Why extreme risk cannot be measured
Risk Systemic risk AI Models
The financial system generates zettabytes of data every day. Feed enough of it into a sufficiently powerful machine learning model, and we capture all the interactions and predict outcomes far better than we can today.
We can even let AI build the stress scenarios against which we judge the institutions that make up the system, and so regulate better. More economic growth, without the damaging crises.
A lot of people claim this is possible.
It sounds compelling, and for ordinary risk it is even true. Data describes what has already happened, and there is plenty of it in the middle of the distribution, the day-to-day fluctuations.
The middle is what we can measure. The tails, where the crises live, are where we have no data. That is not because nothing happens there. On the contrary, it is the most important bit. The problem is there is none.
The reason is that outcomes in the tails are determined by future human decisions. When the next crisis hits, what happens will be decided by hedge fund managers, bank CEOs, regulators, central bank governors and finance ministers. Those decisions have not been made yet, and no dataset contains them.
Nobody could have predicted that Karin Keller-Sutter, the Swiss finance minister, would resolve Credit Suisse in March 2023 by writing CHF 16 billion of AT1 bonds down to zero while shareholders were handed CHF 3 billion, inverting the usual hierarchy of who takes losses first. A Swiss court ruled the write-down unlawful two years later. Nobody predicted that either. Nobody could have predicted that Janet Yellen, the US Treasury Secretary, would make every depositor in Silicon Valley Bank whole, rescuing Circle, the issuer of the USDC stablecoin, and a string of Chinese biotech firms.
The way we respond to crises is to hold an emergency meeting, usually in the ministry of finance, where the governing elite — the government, the central bank, the supervisors, the courts, the affected banks — come together and reach a collective decision. As Katharina Pistor argues in her A Legal Theory of Finance (2013), even the law is not sacrosanct. When the law stands in the way of resolving a crisis, we break it in the name of the higher objective. How can we predict what these people will do? We cannot.
Technically, the reaction function of the key decision makers is unknown. Worse, it is an unknown-unknown, which makes extreme financial risk uncertain in the sense of Frank Knight (1921). What is uncertain in Knight's sense cannot be modelled, measured or stress tested, no matter how much data we have.

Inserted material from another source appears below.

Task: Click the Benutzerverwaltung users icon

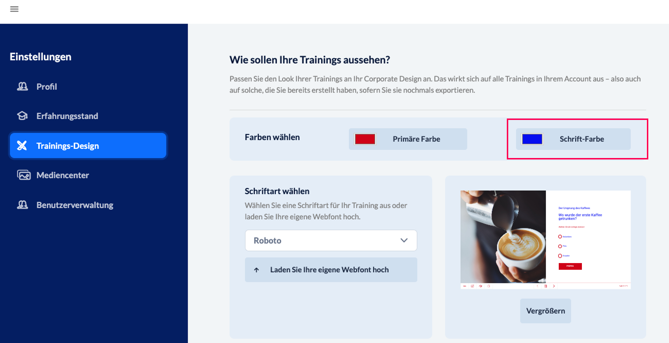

The deeper reason is a distinction Hyun Song Shin and I drew years ago, between exogenous and endogenous risk (Danielsson and Shin, 2002). Exogenous risk comes from shocks that arrive from outside the system. It can be measured from history, which AI excels at. Endogenous risk is generated and amplified inside the system, by the strategic interaction of the people who make it up. It surfaces only in extreme stress, when self-preservation and mistrust of counterparties turn prudent individual decisions into a collective catastrophe. The greatest damage is always done by risk of the endogenous kind, and that is exactly the kind that leaves no usable data behind. That is both because every crisis is unique in its detail and because its outcomes are determined by human beings.
Taken together, this means it is practically impossible to measure or quantify the chance of extreme outcomes in the financial system. It is also why it is axiomatic that crises happen where no one is looking, and why almost all the empirical frameworks that aim to model and quantify crises are useless.